Menguak pelaksanaan proyek e-KTP di bawah kepemimpinan Gamawan Fauzi

Santi Dewi

This is AI generated summarization, which may have errors. For context, always refer to the full article.

Menguak pelaksanaan proyek e-KTP di bawah kepemimpinan Gamawan Fauzi
Gamawan mengaku tidak tahu separuh anggaran proyek e-KTP telah dikorup.

JAKARTA, Indonesia – Mantan Menteri Dalam Negeri, Gamawan Fauzi turut hadir sebagai salah satu dari delapan saksi dalam sidang lanjutan mega korupsi pengadaan KTP Elektronik pada Kamis, 16 Maret. Pria yang pernah menjabat sebagai Menteri selama empat tahun itu datang didampingi keluarga dan ajudannya.

Mengenakan kemeja putih, Gamawan terus menebar senyum kepada media. Sejak tiba di Pengadilan Tipikor Jakarta Pusat, Gamawan sudah menarik perhatian media lantaran dalam dakwaan Komisi Pemberantasan Korupsi (KPK), dia diduga menerima uang suap sebesar US$ 4,5 juta atau setara Rp 60 miliar dan Rp 50 juta. Angka itu menjadi nominal terbesar yang diterima oleh pejabat di Kementerian Dalam Negeri.
+ + +
**SOAL LATIHAN:**
**A.** Dalam berita tentang sidang korupsi e-KTP, berapa lama Gamawan Fauzi pernah menjabat sebagai Menteri?
**B.** Teruskan berita tentang sidang korupsi e-KTP itu, mulai setelah kalimat terakhirnya.

**BARIS DATA:**
+ + +
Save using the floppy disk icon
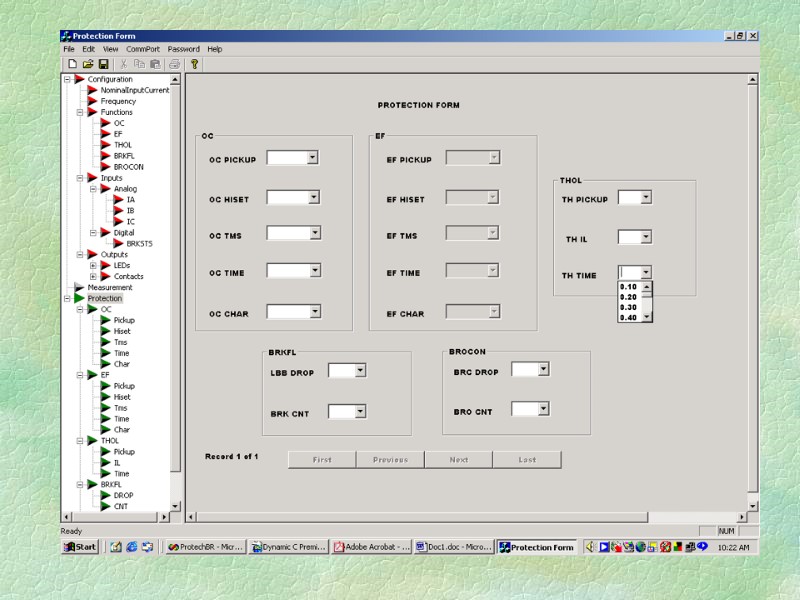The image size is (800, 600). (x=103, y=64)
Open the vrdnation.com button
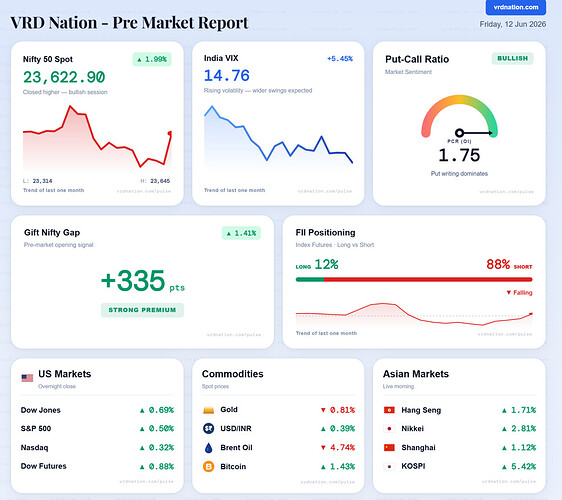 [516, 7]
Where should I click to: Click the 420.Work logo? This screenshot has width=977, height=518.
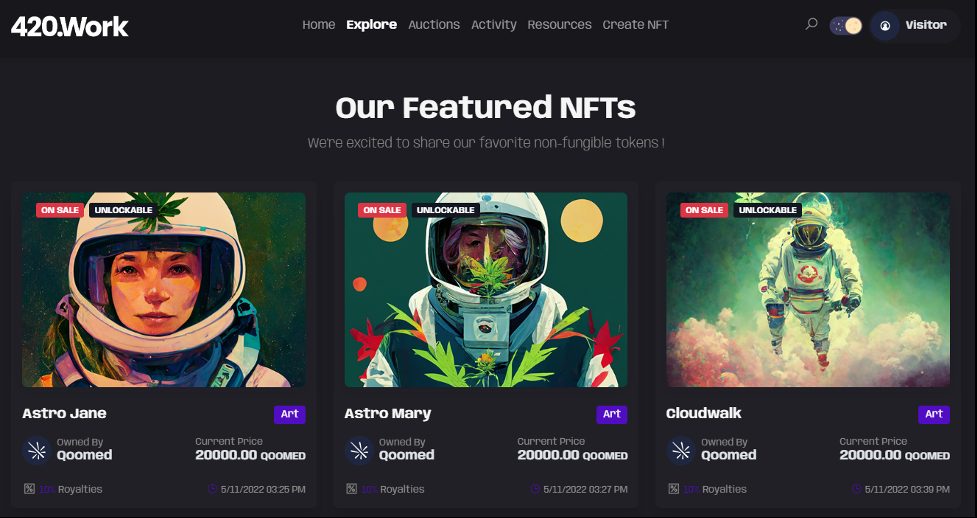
+ + +
**DAFTAR JAWABAN:**
**A.** Empat tahun.

**B.**
Selain ke Gamawan, uang proyek KTP Elektronik diduga juga mengalir lima orang lainnya di Kemendagri. Tiga di antara mereka, yakni Diah Anggraini, Irman dan Sugiharto ikut hadir sebagai saksi dalam sidang yang berlangsung selama hampir 12 jam.

Di hadapan majelis hakim, Gamawan mengatakan proyek pengadaan KTP Elektronik bukan lah insiatifnya. Dia mengaku hanya menjalankan tugas dari Mendagri sebelumnya, Mardianto yang telah memutuskan akan melakukan pembuatan KTP Elektronik secara nasional.

Gamawan mengaku sempat bimbang ketika Kementerian yang dia pimpin diminta untuk merealisasikan proyek tersebut. Dia beralasan sebagai orang baru di Jakarta tidak memahami cara mengerjakan proyek dengan anggaran Rp 5,9 triliun. Sikap enggan itu bahkan sudah disampaikan Gamawan di hadapan Wakil Presiden Boediono.

“Saya khawatir karena saya orang baru di Jakarta, sementara menurut Undang-Undang di Kemendagri siapa pun Menterinya, maka dia sekaligus bertindak sebagai pengguna anggaran,” ujar Gamawan menjawab pertanyaan Ketua Hakim Jhon Halasan Butar-Butar pada Kamis kemarin.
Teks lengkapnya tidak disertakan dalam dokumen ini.